◆ Instructions for the task
All that is needed is every record, duplicated exactly.

[Given records Boundary: Start]

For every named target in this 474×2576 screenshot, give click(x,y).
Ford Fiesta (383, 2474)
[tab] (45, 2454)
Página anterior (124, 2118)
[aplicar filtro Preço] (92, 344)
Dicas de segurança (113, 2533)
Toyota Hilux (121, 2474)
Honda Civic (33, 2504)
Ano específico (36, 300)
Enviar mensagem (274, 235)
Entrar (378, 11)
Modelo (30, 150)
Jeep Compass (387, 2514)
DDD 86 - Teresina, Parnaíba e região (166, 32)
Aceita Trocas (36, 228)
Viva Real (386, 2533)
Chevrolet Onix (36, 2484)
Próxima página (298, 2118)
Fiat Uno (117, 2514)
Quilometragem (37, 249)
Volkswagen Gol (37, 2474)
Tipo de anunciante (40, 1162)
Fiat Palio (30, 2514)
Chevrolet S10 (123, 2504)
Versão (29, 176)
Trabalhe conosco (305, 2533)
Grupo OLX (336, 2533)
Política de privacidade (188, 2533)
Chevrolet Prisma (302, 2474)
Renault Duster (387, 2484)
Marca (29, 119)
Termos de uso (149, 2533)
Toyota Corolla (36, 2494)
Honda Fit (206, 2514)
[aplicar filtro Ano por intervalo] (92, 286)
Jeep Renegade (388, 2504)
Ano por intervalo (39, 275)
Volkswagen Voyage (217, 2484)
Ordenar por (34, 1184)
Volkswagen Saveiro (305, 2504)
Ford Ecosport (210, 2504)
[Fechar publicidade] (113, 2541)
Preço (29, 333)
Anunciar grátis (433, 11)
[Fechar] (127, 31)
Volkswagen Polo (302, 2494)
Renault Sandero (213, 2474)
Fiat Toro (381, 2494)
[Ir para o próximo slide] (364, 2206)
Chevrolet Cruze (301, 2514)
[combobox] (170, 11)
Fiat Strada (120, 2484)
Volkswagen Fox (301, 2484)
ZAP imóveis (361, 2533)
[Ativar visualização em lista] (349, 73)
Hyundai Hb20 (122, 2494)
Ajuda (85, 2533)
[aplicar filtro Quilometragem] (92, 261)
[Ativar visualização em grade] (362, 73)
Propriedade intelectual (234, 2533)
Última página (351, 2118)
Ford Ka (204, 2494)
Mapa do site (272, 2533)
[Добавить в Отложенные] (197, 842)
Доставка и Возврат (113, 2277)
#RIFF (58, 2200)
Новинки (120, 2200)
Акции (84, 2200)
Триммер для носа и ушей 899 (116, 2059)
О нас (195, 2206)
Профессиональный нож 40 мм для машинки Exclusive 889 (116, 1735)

[Given records Boundary: End]

◆ Exercise answer
For every named target in this 474×2576 screenshot, give click(x,y).
Ford Fiesta (383, 2474)
[tab] (45, 2454)
Página anterior (124, 2118)
[aplicar filtro Preço] (92, 344)
Dicas de segurança (113, 2533)
Toyota Hilux (121, 2474)
Honda Civic (33, 2504)
Ano específico (36, 300)
Enviar mensagem (274, 235)
Entrar (378, 11)
Modelo (30, 150)
Jeep Compass (387, 2514)
DDD 86 - Teresina, Parnaíba e região (166, 32)
Aceita Trocas (36, 228)
Viva Real (386, 2533)
Chevrolet Onix (36, 2484)
Próxima página (298, 2118)
Fiat Uno (117, 2514)
Quilometragem (37, 249)
Volkswagen Gol (37, 2474)
Tipo de anunciante (40, 1162)
Fiat Palio (30, 2514)
Chevrolet S10 (123, 2504)
Versão (29, 176)
Trabalhe conosco (305, 2533)
Grupo OLX (336, 2533)
Política de privacidade (188, 2533)
Chevrolet Prisma (302, 2474)
Renault Duster (387, 2484)
Marca (29, 119)
Termos de uso (149, 2533)
Toyota Corolla (36, 2494)
Honda Fit (206, 2514)
[aplicar filtro Ano por intervalo] (92, 286)
Jeep Renegade (388, 2504)
Ano por intervalo (39, 275)
Volkswagen Voyage (217, 2484)
Ordenar por (34, 1184)
Volkswagen Saveiro (305, 2504)
Ford Ecosport (210, 2504)
[Fechar publicidade] (113, 2541)
Preço (29, 333)
Anunciar grátis (433, 11)
[Fechar] (127, 31)
Volkswagen Polo (302, 2494)
Renault Sandero (213, 2474)
Fiat Toro (381, 2494)
[Ir para o próximo slide] (364, 2206)
Chevrolet Cruze (301, 2514)
[combobox] (170, 11)
Fiat Strada (120, 2484)
Volkswagen Fox (301, 2484)
ZAP imóveis (361, 2533)
[Ativar visualização em lista] (349, 73)
Hyundai Hb20 (122, 2494)
Ajuda (85, 2533)
[aplicar filtro Quilometragem] (92, 261)
[Ativar visualização em grade] (362, 73)
Propriedade intelectual (234, 2533)
Última página (351, 2118)
Ford Ka (204, 2494)
Mapa do site (272, 2533)
[Добавить в Отложенные] (197, 842)
Доставка и Возврат (113, 2277)
#RIFF (58, 2200)
Новинки (120, 2200)
Акции (84, 2200)
Триммер для носа и ушей 899 (116, 2059)
О нас (195, 2206)
Профессиональный нож 40 мм для машинки Exclusive 889 (116, 1735)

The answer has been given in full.